インタビュー 【トップインタビュー】持続可能な「あじさい都市」目指す=高橋敏彦・岩手県北上市長 2022/04/21 08:30

高橋敏彦・岩手県北上市長

 岩手県内陸中部に位置する工業都市である北上市の高橋敏彦市長(たかはし・としひこ=67)は、市内16の地域をアジサイの花に例えた「持続可能な『あじさい都市』きたかみ」の実現を目指し、人口減少や少子高齢化が進む中でのまちづくりに取り組んで来た。就任以降の約11年を「100点満点中の200点付けてもいいかな」と笑顔で振り返る。

 就任当初は空きが目立っていた10カ所の工業団地はほぼ完売。子育て支援などに必要な財源の確保につながり、11カ所目の工業団地の計画も進む。東日本大震災直後の就任であったことから、災害に強いまちづくりや、沿岸被災地の仮設住宅のコミュニティーづくり支援にも力を入れてきた。

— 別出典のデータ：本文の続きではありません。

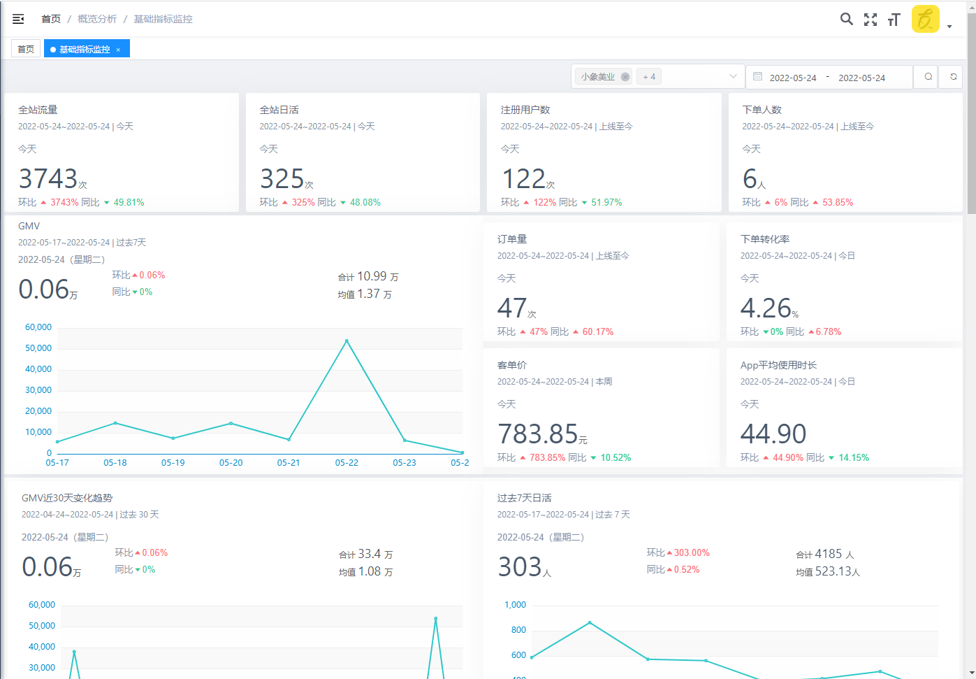The image size is (976, 679).
Task: Click the yellow user avatar
Action: 925,19
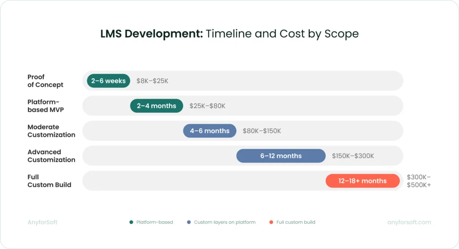Click the AnyforSoft brand name
Screen dimensions: 459x249
pos(43,222)
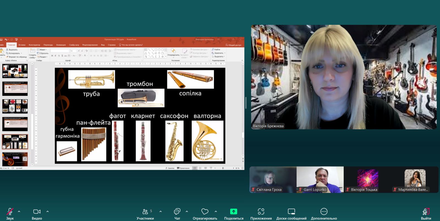This screenshot has height=221, width=440.
Task: Start screen sharing with Поделиться
Action: [x=233, y=212]
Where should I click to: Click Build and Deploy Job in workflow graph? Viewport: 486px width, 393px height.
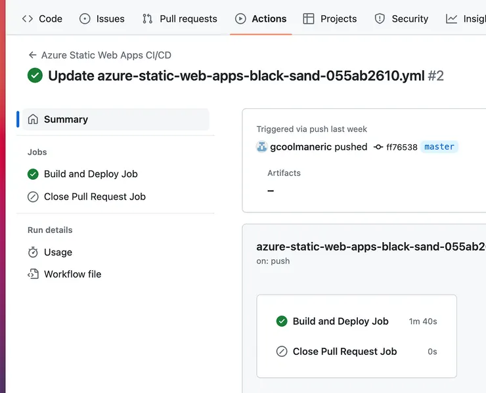click(x=340, y=321)
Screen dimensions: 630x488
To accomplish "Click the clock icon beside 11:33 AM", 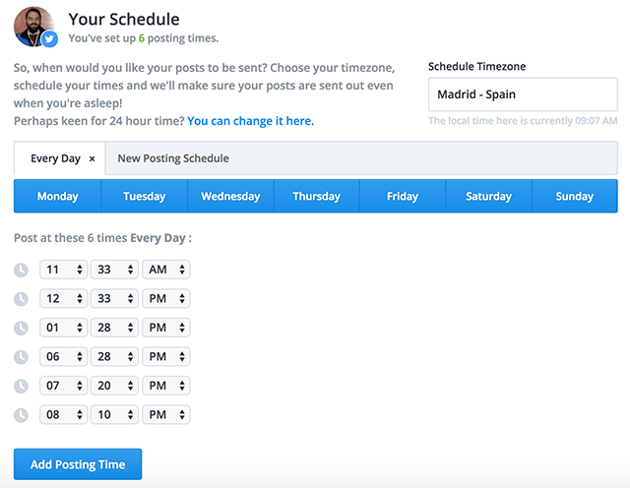I will (21, 270).
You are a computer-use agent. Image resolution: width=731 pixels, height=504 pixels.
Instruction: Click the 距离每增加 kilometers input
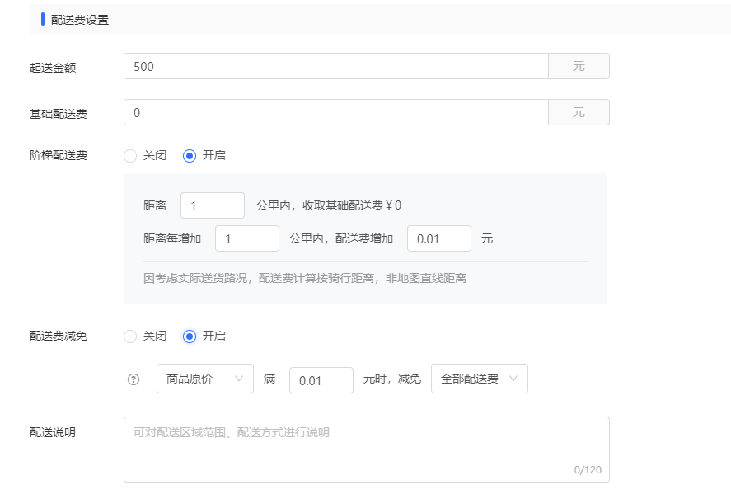(246, 238)
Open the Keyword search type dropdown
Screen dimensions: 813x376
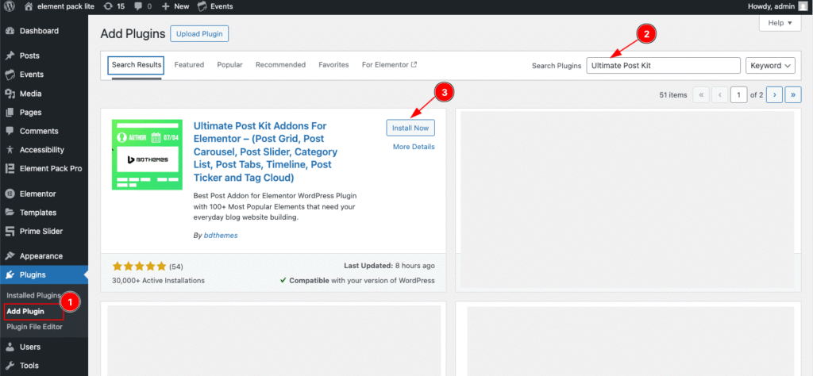[770, 66]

 「あじさい都市」は、都市拠点と地域拠点を整備する拠点戦略、公共交通を整備するネットワーク戦略、地域の人たちによるまち育て戦略の三つが柱。2021年度にスタートした新たな総合計画には、実現に向けた具体的な施策を盛り込んだ。空き小学校を活用した地域拠点の整備や、70歳以上への一律6000円のバス・タクシー券の配布、移動診療所の実験的導入など多くの事業が予定され、「いよいよ今年度から一つ一つ形にしていくことになる」と意気込む。

 4月には半導体大手のキオクシアが、北上工場の2棟目の建設を開始。高橋氏は「1棟目の立地が決まって以降、ホテルやマンションが建ったり、インフラなどの環境整備も進んだりした」と振り返り、今後も関連企業なども合わせて見込まれる税収の増加を「市民サービスを手厚くし、少子化対策、子育て支援といったところに生かしていく」と話す。その一環として21年度からは、第3子以降の子どもが小学校に入るまで毎年10万円の支給を開始したほか、子育て支援の総合拠点をつくって支援を一元化した。

 「キオクシアは関連企業を含めて3000人ほどの雇用が必要で、人材確保も大きな課題」と話し、人材育成にも力を入れる。県と設置したデジタルエンジニア育成センターや、市の「北上コンピュータ・アカデミー」に加え、公立大学の設置を目指して22年度から政策企画課に担当者を置いた。こうした企業があることで、世帯数は毎年増えているといい、「(市外から来る)単身の若い人たちが、できるだけ地域に入るきっかけをつくりたい」と考えを巡らせる。寄り道も可能な「スマイルマラソン」や、サイクリングなどのイベントも積極的に企画し、「景観や食べ物なども楽しんでもらって、住み続けてもらうことにつながれば」と話す。

 〔横顔〕北上市出身。建築事務所の取締役やまちづくりに取り組むNPO法人、県政策評価委員などを経て11年に市長に就任。毎朝1時間のランニングかサイクリングが日課。休みには夫人と東北各地へキャンプに訪れる。

 〔市の自慢〕市民それぞれの地域づくりの意識が高いまち。都市部と自然環境が近く、自転車ロードレースの新城幸也選手が監修したサイクリングコースや夏油高原でのスキーなどが手軽に楽しめる。